Meski demikian, memang kedua terdakwa mempunyai hak mengajukan upaya hukum banding dari vonis yang dijatuhkam Hakim Pengadilan Negeri Jakarta Selatan. Karena itu, Fickar juga menyebut hakim pengadilan tinggi pada tingkat banding nantinya mampu menangkap rasa keadilan yang tumbuh di masyarakat.
Jadi sangat mungkin hakim pengadilan tinggi akan melihat dari perspektif yang lain.

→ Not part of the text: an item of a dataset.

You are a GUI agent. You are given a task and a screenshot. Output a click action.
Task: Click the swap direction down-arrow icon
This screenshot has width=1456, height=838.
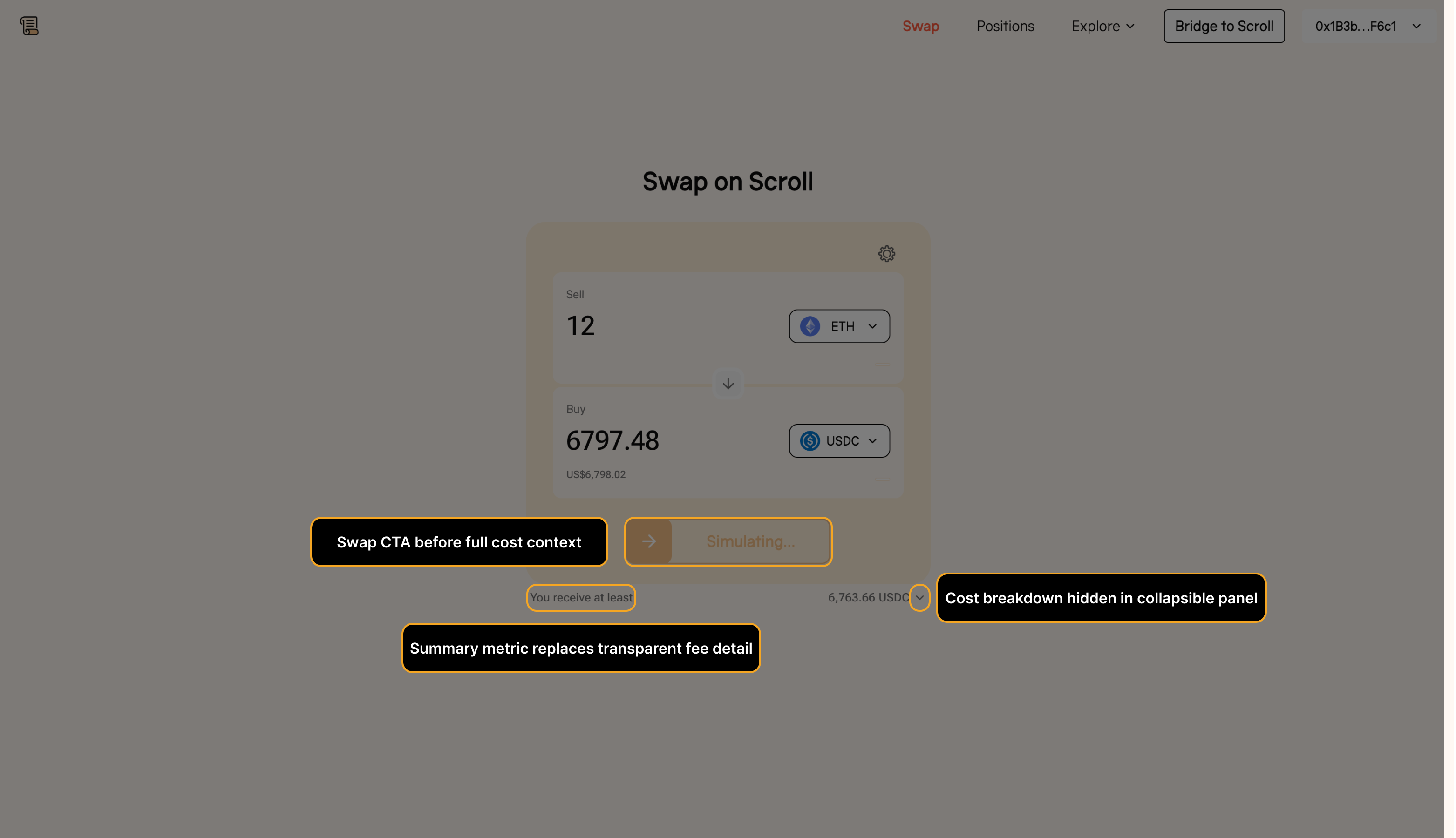(728, 383)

Ferdy Sambo sudah cukup lama mengabdi pada negara dengan beberapa prestasi, imbuhnya.
Sebelumnya, Ketua Majelis Hakim Wahyu Iman Santoso menyatakan, Ferdy Sambo terbukti bersalah melakukan pembunuhan berencana terhadap Brigadir J. Perbuatan itu dilakukan Ferdy Sambo bersama-sama dengan istrinya Putri Candrawathi, ajudannya Richard Eliezer atau Bharada E dan Ricky Rizal atau Bripka RR serta sopirnya Kuat Maruf.
Mengadili, menyatakan terdakwa Ferdy Sambo telah terbukti secara sah dan meyakinkan bersalah melakukan tindak pidana turut serta melakukan pembunuhan berencana dan tanpa hak melakukan tindakan yang berakibat sistem elektronik tidak bekerja sebagaimana mestinya yang dilakukan secara bersama-sama, ucap Wahyu Iman Santoso saat membacakan amar putusan di PN Jaksel, Senin (13/2).
Menjatuhkan pidana kepada terdakwa tersebut oleh karena itu dengan pidana mati, sambungnya.
Selain pembunuhan berencana, hakim juga menyatakan Ferdy Sambo terbukti melakukan perintangan penyidikan atau obstruction of justice terkait penyidikan kasus pembunuhan berencana Brigadir J. Perbuatan itu dilakukan Ferdy Sambo bersama-sama dengan anak buahnya, yakni Hendra Kurniawan, Arif Rachman Arifin, Chuck Putranto, Baiquni Wibowo, Agus Nurpatria, dan Irfan Widyanto.
Sambo terbukti bersalah melakukan pembunuhan berencana sesuai Pasal 340 KUHP juncto Pasal 55 KUHP ayat (1) ke-1. Sambo juga dianggap bersama melakukan pidana tanpa hak atau melawan hukum yang membuat sistem elektronik tidak bekerja semestinya sesuai Pasal 49 juncto Pasal 33 Undang-Undang Nomor 19 Tahun 2006 atas perubahan Undang-Undang Nomor 11 Tahun 2008 tentang Informasi dan Transaksi Elektronik (ITE).
Sementara itu, Putri Candrawathi, divonis hukuman penjara selama 20 tahun oleh Majelis Hakim Pengadilan Negeri Jakarta Selatan.
Menjatuhkan pidana terhadap terdakwa Putri Candrawathi dengan pidana penjara selama 20 tahun, ujar Hakim Ketua Wahyu Iman Santoso dalam persidangan di Pengadilan Negeri Jakarta Selatan (PN Jaksel).
Hakim menyatakan bahwa Putri Candrawathi terbukti secara sah dan meyakinkan bersalah melanggar Pasal 340 subsider Pasal 338 juncto Pasal 55 ayat (1) ke-1 KUHP.